The Slatest

California Legislator Proposes Eliminating Personal, Religious Vaccine Exemptions

Under a new proposal, California would eliminate widely-used exemptions to vaccine requirements.

Photo by Robyn Beck/AFP/Getty Images

At a press conference Thursday, Democratic California state Sen. Richard Pan said he will propose a bill tightening vaccination requirements for public and private school students throughout the state, a move backed at least in part by both of California’s U.S. senators. Both chambers of California’s legislature are controlled by Democrats, and Democratic Gov.
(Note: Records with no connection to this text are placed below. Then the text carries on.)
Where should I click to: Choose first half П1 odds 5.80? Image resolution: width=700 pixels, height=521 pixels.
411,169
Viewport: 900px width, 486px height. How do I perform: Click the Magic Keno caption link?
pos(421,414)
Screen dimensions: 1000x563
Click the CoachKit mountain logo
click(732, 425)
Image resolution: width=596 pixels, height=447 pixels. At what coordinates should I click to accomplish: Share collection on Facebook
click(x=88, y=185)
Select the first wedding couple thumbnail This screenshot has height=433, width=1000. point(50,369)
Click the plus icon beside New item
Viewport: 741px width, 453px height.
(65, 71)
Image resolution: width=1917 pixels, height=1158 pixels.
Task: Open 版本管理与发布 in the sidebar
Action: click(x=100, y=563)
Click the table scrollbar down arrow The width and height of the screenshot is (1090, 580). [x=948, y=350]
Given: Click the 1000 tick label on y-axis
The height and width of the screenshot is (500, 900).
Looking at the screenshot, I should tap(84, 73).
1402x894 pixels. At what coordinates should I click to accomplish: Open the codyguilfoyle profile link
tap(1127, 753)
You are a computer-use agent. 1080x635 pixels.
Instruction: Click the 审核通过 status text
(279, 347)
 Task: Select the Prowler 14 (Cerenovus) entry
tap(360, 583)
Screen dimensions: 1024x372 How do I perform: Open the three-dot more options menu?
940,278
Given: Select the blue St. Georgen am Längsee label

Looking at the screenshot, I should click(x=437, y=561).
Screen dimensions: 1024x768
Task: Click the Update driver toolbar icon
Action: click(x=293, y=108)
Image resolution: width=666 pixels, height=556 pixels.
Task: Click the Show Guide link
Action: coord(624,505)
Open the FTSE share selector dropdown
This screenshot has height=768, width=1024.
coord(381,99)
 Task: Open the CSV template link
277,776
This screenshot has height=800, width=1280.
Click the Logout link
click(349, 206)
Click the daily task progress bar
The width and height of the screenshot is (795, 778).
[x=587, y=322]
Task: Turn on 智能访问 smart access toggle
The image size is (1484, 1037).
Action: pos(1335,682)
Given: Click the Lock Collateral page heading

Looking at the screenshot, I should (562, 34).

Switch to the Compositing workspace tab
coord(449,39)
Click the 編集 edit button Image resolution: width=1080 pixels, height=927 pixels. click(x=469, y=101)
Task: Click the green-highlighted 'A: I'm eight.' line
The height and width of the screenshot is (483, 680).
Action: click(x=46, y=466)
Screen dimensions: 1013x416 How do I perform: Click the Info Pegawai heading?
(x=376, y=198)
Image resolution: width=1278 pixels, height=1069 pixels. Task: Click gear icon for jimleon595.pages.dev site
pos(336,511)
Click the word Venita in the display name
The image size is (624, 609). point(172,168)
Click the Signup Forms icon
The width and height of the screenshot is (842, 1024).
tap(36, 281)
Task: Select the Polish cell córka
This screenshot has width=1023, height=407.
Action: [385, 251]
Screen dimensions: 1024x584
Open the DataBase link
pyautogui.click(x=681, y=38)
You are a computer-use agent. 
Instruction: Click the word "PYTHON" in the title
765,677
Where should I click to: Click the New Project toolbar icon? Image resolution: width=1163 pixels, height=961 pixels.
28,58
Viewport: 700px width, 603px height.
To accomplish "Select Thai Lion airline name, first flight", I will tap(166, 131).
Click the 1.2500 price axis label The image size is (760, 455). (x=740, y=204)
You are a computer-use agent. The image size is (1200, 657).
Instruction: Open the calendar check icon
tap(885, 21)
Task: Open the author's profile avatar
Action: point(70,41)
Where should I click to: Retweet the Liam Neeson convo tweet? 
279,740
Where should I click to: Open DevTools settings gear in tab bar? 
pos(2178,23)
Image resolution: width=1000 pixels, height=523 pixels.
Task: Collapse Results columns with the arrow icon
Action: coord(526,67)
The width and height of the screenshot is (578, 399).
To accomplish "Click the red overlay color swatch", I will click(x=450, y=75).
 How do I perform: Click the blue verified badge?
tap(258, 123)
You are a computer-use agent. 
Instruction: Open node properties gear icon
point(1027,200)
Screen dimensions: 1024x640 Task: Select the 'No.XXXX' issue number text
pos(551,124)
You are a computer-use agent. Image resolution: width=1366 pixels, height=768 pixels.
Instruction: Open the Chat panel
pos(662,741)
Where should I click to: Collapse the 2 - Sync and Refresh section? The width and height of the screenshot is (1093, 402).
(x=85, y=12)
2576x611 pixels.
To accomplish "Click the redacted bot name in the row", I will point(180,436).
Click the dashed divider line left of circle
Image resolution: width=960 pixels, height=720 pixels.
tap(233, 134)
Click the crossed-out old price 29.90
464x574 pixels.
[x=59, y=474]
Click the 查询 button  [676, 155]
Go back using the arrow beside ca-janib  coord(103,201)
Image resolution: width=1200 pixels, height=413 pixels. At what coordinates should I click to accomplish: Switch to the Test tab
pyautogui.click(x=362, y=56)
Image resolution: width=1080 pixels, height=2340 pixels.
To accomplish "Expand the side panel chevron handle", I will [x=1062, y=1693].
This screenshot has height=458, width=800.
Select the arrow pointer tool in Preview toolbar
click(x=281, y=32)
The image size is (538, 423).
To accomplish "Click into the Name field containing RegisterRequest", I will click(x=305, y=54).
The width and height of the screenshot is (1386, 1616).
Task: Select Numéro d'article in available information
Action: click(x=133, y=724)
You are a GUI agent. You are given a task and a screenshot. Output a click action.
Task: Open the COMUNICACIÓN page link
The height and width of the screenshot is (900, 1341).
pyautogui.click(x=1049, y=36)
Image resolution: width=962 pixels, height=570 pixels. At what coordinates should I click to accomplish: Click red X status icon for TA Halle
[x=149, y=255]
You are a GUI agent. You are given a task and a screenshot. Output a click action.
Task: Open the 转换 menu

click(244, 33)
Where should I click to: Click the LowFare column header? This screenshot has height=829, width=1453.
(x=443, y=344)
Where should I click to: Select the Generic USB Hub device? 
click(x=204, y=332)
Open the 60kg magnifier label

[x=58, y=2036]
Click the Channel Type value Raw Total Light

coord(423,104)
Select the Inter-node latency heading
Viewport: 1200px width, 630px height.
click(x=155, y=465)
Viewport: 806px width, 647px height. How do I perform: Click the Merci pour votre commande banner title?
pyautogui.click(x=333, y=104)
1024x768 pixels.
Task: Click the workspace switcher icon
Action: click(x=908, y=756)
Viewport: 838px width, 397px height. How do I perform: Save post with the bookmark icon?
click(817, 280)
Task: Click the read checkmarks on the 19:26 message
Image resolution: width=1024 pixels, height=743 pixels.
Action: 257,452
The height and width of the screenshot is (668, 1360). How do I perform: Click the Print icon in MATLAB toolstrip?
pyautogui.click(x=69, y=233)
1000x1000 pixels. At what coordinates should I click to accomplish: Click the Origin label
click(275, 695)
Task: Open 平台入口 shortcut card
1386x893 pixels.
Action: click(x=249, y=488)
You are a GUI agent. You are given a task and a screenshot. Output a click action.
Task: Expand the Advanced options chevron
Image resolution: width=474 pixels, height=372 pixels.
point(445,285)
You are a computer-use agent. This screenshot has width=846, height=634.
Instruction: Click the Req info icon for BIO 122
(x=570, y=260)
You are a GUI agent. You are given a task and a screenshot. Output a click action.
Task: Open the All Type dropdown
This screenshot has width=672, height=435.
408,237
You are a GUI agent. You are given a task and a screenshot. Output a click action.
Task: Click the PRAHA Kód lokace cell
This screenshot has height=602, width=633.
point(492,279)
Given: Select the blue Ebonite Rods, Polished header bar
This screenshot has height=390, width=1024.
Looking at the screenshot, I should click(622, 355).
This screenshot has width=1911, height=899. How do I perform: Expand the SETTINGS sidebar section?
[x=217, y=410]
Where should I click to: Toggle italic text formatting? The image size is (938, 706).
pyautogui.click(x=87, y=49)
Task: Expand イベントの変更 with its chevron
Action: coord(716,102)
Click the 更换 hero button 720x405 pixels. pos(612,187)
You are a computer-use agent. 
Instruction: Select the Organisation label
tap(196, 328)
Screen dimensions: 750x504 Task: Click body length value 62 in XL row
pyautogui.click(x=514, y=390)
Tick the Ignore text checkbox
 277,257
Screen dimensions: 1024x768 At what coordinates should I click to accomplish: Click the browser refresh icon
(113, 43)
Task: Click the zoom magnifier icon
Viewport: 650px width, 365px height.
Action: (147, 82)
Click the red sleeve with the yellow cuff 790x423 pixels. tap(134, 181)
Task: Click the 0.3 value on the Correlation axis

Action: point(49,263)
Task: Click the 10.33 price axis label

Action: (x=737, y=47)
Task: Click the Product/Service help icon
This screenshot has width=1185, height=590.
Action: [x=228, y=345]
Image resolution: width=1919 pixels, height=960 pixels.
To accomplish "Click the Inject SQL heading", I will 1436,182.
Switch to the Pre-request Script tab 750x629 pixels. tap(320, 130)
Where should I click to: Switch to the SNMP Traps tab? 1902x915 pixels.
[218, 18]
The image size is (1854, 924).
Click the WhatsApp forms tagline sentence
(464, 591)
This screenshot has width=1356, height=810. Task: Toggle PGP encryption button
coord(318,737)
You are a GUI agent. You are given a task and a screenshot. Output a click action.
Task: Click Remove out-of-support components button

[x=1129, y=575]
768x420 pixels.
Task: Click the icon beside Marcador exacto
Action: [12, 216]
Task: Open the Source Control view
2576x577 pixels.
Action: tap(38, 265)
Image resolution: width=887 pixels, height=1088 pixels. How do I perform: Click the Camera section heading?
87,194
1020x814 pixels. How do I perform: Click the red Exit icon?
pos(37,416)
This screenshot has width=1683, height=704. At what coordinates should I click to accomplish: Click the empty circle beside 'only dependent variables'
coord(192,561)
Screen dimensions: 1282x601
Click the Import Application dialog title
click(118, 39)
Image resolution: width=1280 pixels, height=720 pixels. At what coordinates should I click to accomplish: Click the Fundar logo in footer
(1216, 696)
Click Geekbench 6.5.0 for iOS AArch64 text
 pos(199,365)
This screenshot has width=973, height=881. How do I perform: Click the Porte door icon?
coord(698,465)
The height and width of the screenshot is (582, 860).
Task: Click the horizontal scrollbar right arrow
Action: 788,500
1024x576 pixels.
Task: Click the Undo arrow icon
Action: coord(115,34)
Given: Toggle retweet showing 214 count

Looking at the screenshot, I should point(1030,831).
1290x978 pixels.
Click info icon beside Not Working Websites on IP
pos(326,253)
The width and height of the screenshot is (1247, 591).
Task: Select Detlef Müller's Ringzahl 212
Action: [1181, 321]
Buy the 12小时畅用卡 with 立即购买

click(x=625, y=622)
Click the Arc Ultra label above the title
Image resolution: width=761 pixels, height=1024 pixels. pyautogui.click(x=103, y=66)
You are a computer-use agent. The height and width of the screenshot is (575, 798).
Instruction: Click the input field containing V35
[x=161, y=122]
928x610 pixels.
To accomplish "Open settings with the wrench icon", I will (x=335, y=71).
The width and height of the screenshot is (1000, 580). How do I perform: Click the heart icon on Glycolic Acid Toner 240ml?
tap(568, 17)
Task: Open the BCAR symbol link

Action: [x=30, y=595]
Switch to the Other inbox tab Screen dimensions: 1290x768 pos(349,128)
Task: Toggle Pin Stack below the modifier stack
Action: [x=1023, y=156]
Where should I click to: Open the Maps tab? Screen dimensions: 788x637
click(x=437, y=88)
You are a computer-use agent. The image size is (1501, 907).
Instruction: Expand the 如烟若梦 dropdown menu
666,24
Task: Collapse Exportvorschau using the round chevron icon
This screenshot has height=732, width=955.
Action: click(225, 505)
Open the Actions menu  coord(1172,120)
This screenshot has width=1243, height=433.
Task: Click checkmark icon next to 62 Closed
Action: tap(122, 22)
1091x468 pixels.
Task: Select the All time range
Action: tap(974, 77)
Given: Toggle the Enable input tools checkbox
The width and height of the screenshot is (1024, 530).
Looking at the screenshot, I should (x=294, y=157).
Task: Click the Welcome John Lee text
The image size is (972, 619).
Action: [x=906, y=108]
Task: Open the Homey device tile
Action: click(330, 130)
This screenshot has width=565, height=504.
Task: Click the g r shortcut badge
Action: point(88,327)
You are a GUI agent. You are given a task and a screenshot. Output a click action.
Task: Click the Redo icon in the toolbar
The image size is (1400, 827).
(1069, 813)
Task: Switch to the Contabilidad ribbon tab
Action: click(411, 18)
Jerry Brown’s office indicated such a bill will be “closely considered” if it reaches his desk.

The Los Angeles Times reports that the proposed legislation would leave only medical exemptions from vaccination requirements intact, dramatically altering a system that currently allows more than 13,000 children to attend class without proof of vaccination every year. The bill’s rollout came as health officials announced that 99 cases of measles had been diagnosed in the state since an outbreak tied to Disneyland started in December. Pan’s suggested vaccination standards would eliminate personal- and religious-belief exemptions and require every school to publicly disclose the vaccination rates of its student body. The conservative Pacific Justice Institute has already objected, calling the proposal “a pretty sweeping approach to what really is a very limited problem that could be addressed in other ways,” prompted by “hysteria” over the latest outbreak.

Notable: Santa Monica is a pocket of anti-vaccine sentiment (others are documented in this Washington Post map) notorious enough that the Wall Street Journal called Sen. Rand Paul an ally of the “Santa Monica left” for his recent remarks about vaccines and mental disorders. Santa Monica state Sen. Ben Allen, though, is expected to be Pan’s co-sponsor on the vaccination bill.